Introduction: Predicting vestibular schwannoma (VS) tumor growth (>=2mm) could facilitate risk stratification to tailor management strategies, mitigating unnecessary long-term monitoring in low-risk patients. Existing models rely primarily on baseline features, which fail to capture heterogeneous disease trajectories and lack time-to-event analysis. We aimed to develop a machine learning-based model that utilizes diverse longitudinal radiographic and clinical features from patient records to dynamically predict risk of tumor growth in untreated VS patients.
Methods: A retrospective review of health records from a single neurosurgical center identified adult patients with VS between January 2000 and August 2024. Inclusion required management via the W&S approach. Radiographic characteristics (size, enhancement, texture) and clinical symptoms (hearing impairment, cranial nerve dysfunction, audiology results) were extracted as dynamic features from all available longitudinal MRI reports and clinical notes describing VS from baseline until active treatment initiation/end of follow-up. Static demographic features were recorded at baseline. Using the ‘dynamicLM’ tool in R, we constructed a Cox landmark model to predict risk of tumor growth of >=2mm within a specific duration from baseline and each subsequent risk assessment 'landmark' time. Prediction accuracy was evaluated using time-varying area under the curve (AUC) and calibration across a series of landmarks.
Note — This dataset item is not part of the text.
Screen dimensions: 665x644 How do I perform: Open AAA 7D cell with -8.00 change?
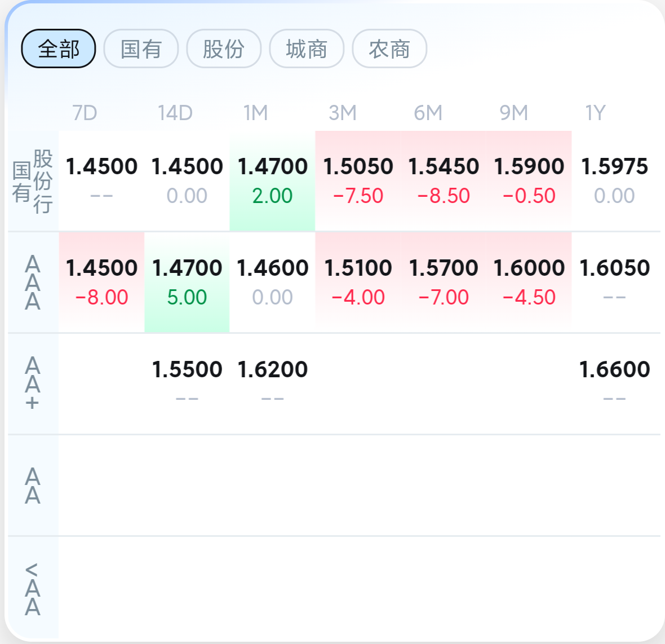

Results: Overall, 306 patients were identified. Mean age was 59.9 years (standard deviation [SD]=14.7), there was a higher proportion of women (N=164,53.6%) and median follow-up duration was 43.2 months. Mean maximum tumor dimension was 16.7mm (SD=9.3), 44.8% of tumors involved the cerebellopontine angle, 22.9% caused brainstem compression, 21.9% were heterogeneous, 77.1% were enhancing and 4.2% had associated edema. 88% of patients presented with hearing loss, 51.0% with tinnitus, 20.0% with facial symptom/signs and 45.0% with vestibular/cerebellar dysfunction. The final model achieved good calibration (slope of 0.9-1.2) and high discrimination (AUC>0.8) across landmarks.
Conclusion : We developed a ML model to accurately predict the dynamic risk of tumor growth in VS within specific time frames using a diverse set of longitudinal features. This model may enhance personalized risk predictions to aid decision-making when managing VS patients.